----- Original Message -----
From: "Bill Burke" <bburke(a)redhat.com>
To: "Stian Thorgersen" <stian(a)redhat.com>
Cc: keycloak-dev(a)lists.jboss.org
Sent: Friday, 21 February, 2014 2:43:15 PM
Subject: Re: [keycloak-dev] caching
On 2/21/2014 9:13 AM, Stian Thorgersen wrote:
> I agree that there are headaches involved in a distributed cache, but they
> will always be an issue if you have a cache.
>
> You're going to need to have some mechanism to invalidate entries in the
> cache whenever there's an update to the db. Infinispan provides various
> mechanisms to expire unused items, and it also has multiple clustering
> modes where the most interesting to us would be invalidation not
> replication. In invalidation mode the actual data isn't sent on the
> network, so should be less risky with regards to security.
>
Not sending data is the reason I want to do invalidation. But again,
even in that scenario, we have to figure out how to secure Infinispan.

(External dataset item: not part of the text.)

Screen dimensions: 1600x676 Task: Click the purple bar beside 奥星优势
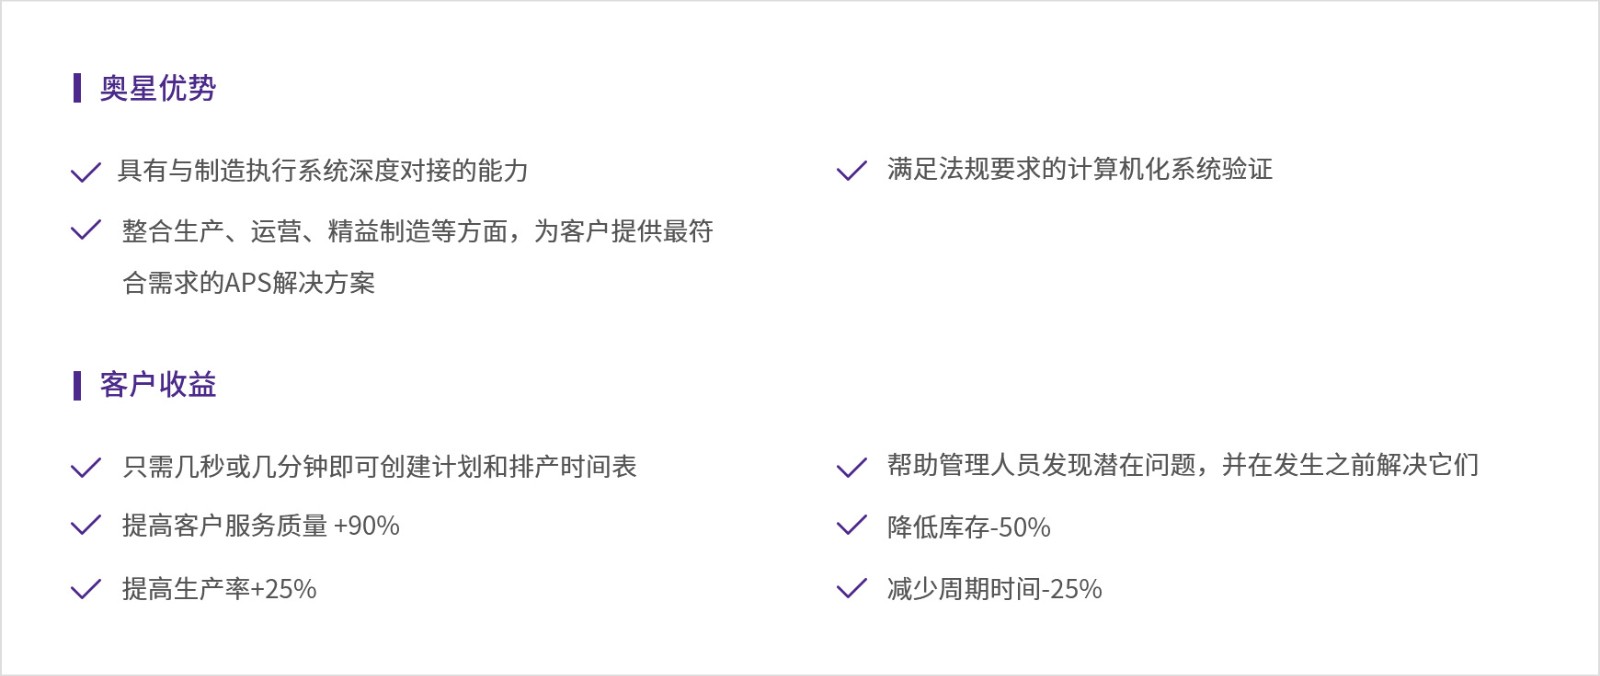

I'd also like to keep us using HTTP as a primary transport.
> I would also hope that Infinispan supports OpenShift, or plans to soon.
>
> Non-JPA cache I agree with is the better option, but it may prove to be a
> fair amount of work, and possible error-prone. I've done this in the past
> and it was a real PITA to write and maintain.
>
I've done it too. Its not so much of a pain if you're only reading from
the cache and you're doing invalidation.
If a Keycloak non-jpa cache API existed, then we could also put it in
front of non-JPA backends, like if we decided to make Picktelink IDM API
our primary storage backend.
BTW, I don't want to roll my own cache, I'd just like to use a
local-only deployment of Infinispan or something and write our own
remote invalidation protocol.
Anyways, this is a few months away, IMO before we even start to consider
to work on this. Just something to think about.
Definitively, it's an interesting problem though ;)
--
Bill Burke
JBoss, a division of Red Hat
http://bill.burkecentral.com